The major enhancement is that the alignment of images/frames is done by CSS position. 
It all depends on the ODF attribute @text:anchor-type
1) if the anchor is at tha character 'as-char' CSS position:static (the default) is used
2) if the anchor exist, but not 'as-char' CSS position:relative with float:left is used
3) if the achor does not exist, CSS position:absolute will position relative to its parent (mostly the body/page). The latter case fixed https://bugs.documentfoundation.org/show_bug.cgi?id=154989

In addition, I added a pageHeight, background color for ODF graphics @draw:fill-color), fixed obvious typos/bugs in XSLT flow:
https://github.com/oasis-tcs/odf-tc/pull/47/commits/f93dd81a5c6ba8f06a67e98f9f3dc4fd79ccab0c
(note here I have not omitted the 'ugly hack' but renamed it, removed later to see it makes no difference).
Comment 18 Svante Schubert 2023-05-05 12:47:46 UTC
Michael will take this back to LO sources.. Thank you for that, Michael!

PS: I forgot to mention that the doubled bullet was due to the existent @style:num-suffix, which is not rendered by LO.
Michael and I decided to remove both @style:num-prefix and @style:num-suffix for the HTML rendering of bullets!

PPS: Some might be able fix the HTML layout completly in the way LO is rendering it by taking into account the image property @style:vertical-pos="top" to be found in the styles.xml parent Graphics style.

Due to style:vertical-pos="top" the image has to be shown on top of the paragraph, where the first list-item is equal to the paragraph in LO.
For this reason, the image comes before the list and the label of the list item should be hold back for images with such an attribute.

But also the other attributes should be considered by test documents:
https://tdf.github.io/odftoolkit/odf1.3/OpenDocument-v1.3-reference.html#attribute_style:vertical-pos_1
"below"  "bottom"  "from-top"  "middle"  "top"

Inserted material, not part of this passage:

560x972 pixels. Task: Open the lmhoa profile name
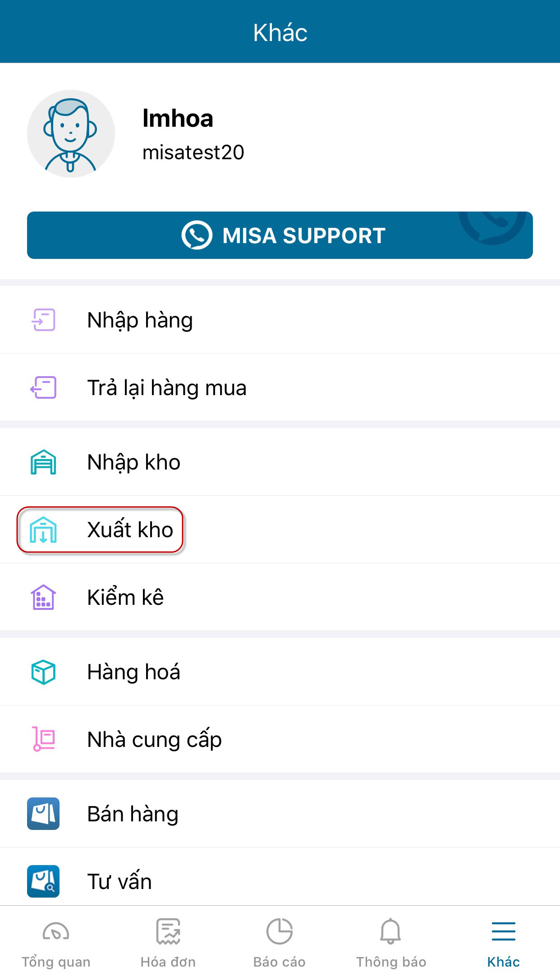pos(178,118)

Also the test documents have to take into account that there might be multiple paragraphs ahead and/or after the image.

This might become a follow-up issue for someone...

Already too much time invested on this in my spare time, triggered by a hackfest from Thorsten Behrens and Michael Stahl's suggestion to work on these issue. Nice trick, Michael! ;-)
Comment 19 Commit Notification 2023-05-08 07:43:17 UTC
Svante Schubert committed a patch related to this issue.
It has been pushed to "master":

https://git.libreoffice.org/core/commit/5178ade8a12cc52c02cd6288932e5a85dfbaea1b

XHTML export: Removing bullet suffix, which is not viewed in LO - see tdf146264

It will be available in 7.6.0.

The patch should be included in the daily builds available at
https://dev-builds.libreoffice.org/daily/ in the next 24-48 hours. More
information about daily builds can be found at:
https://wiki.documentfoundation.org/Testing_Daily_Builds

Affected users are encouraged to test the fix and report feedback.